© AFP
The Director of the National Institute of Statistics and Economic Studies (STATEC), Serge Allegrezza, also stated that the next wage indexation is likely to be triggered on 1 July.
According to STATEC’s first Economic Outlook for the year 2022, the Institute expects inflation to decrease in 2023.
“As promised,” STATEC has reassessed its calculations, which the Institute updated at the time for the tripartite negotiations, and has come to the conclusion that the Tripartite measures will “more than compensate” for the loss of purchasing power – at least for 2022, Allegrezza explains. Inflation currently sits at 5.8%.
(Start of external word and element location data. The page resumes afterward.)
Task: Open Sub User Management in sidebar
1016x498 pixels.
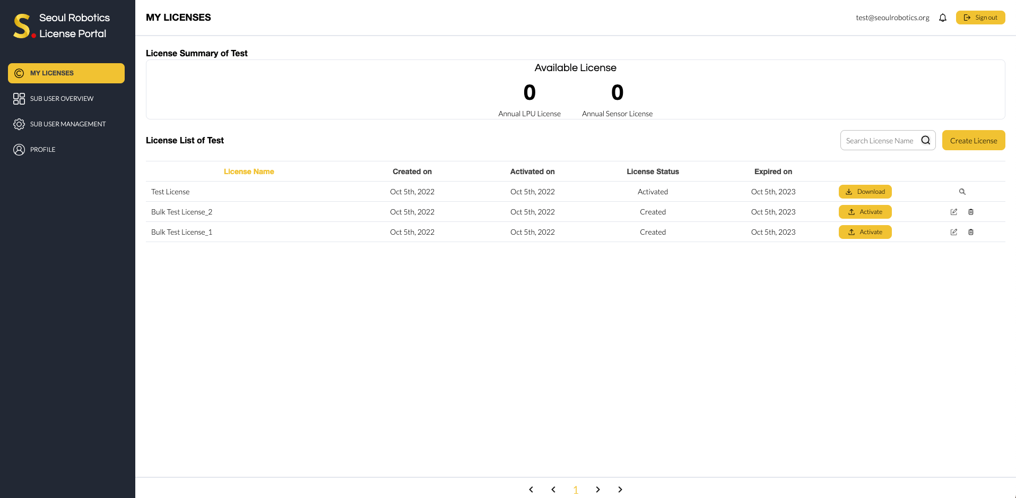Action: pyautogui.click(x=67, y=124)
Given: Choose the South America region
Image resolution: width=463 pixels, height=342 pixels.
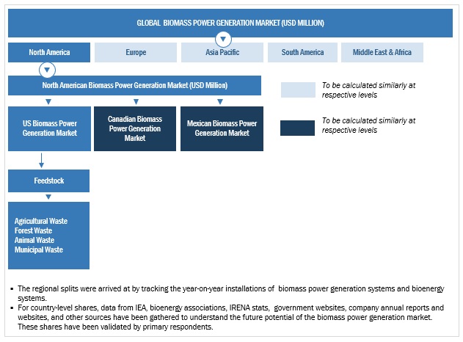Looking at the screenshot, I should (302, 52).
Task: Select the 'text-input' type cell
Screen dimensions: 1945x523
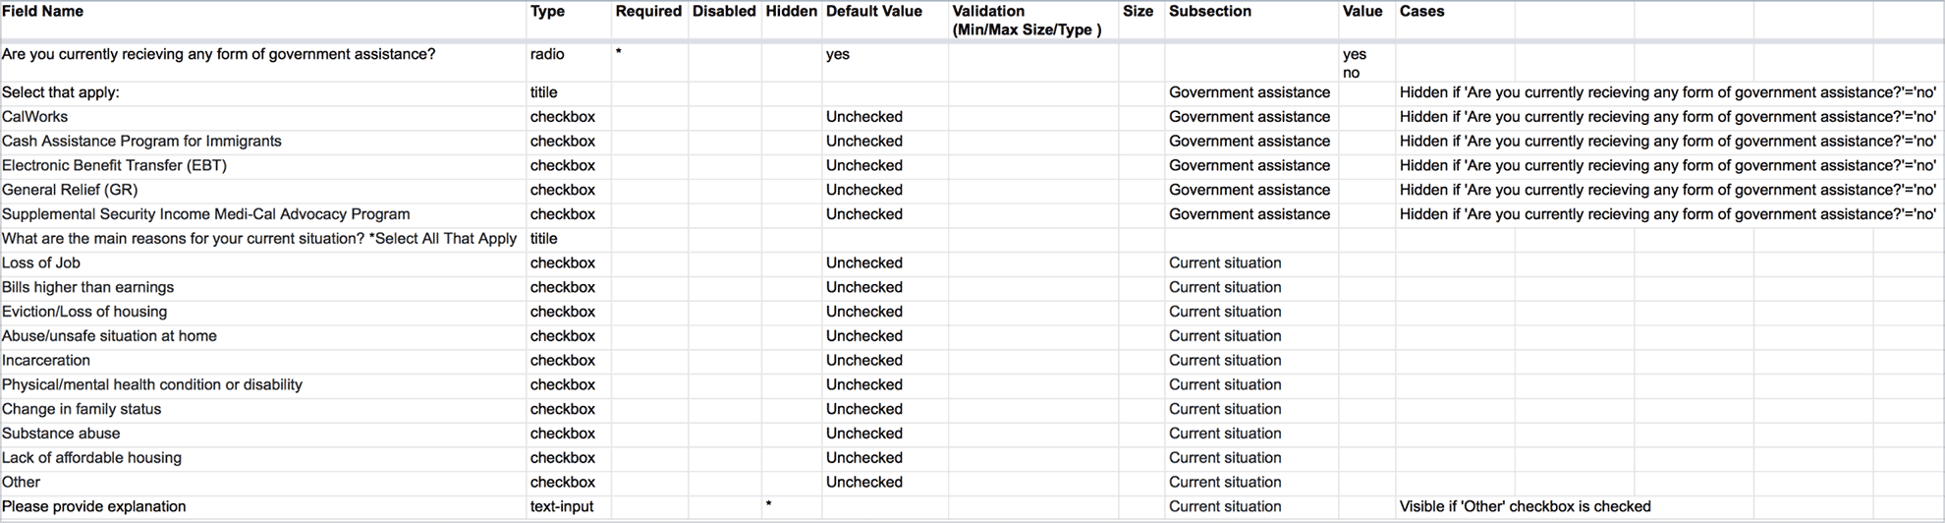Action: coord(563,507)
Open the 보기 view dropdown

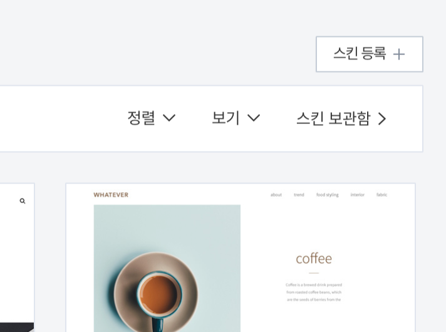pyautogui.click(x=236, y=118)
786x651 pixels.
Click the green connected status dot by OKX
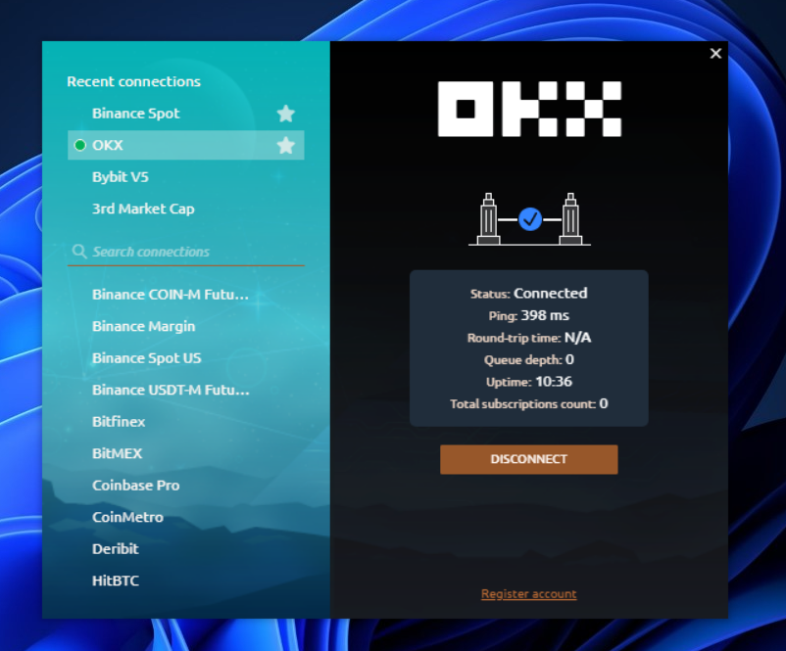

In its main scenario for 2023, STATEC is banking on a short war in Ukraine, a coronavirus which has become endemic, less pressure on prices, and a not-too-restrictive monetary policy with lower inflation. In this scenario, STATEC expects inflation to be around 2.8%, albeit with some uncertainties remaining. For instance, a full embargo on Russian oil and a prolonged war in Ukraine, which would last until 2023, would keep inflation higher than the estimated 2.8%, i.e. above 4%. In this case, renewed tripartite negotiations would have to take place. The Central Bank would raise interest rates and a recession could no longer be excluded.
In the first trimester, Luxembourg’s economy maintained its growth even though companies, the retail sector, and consumers were still affected by the conflict in Ukraine.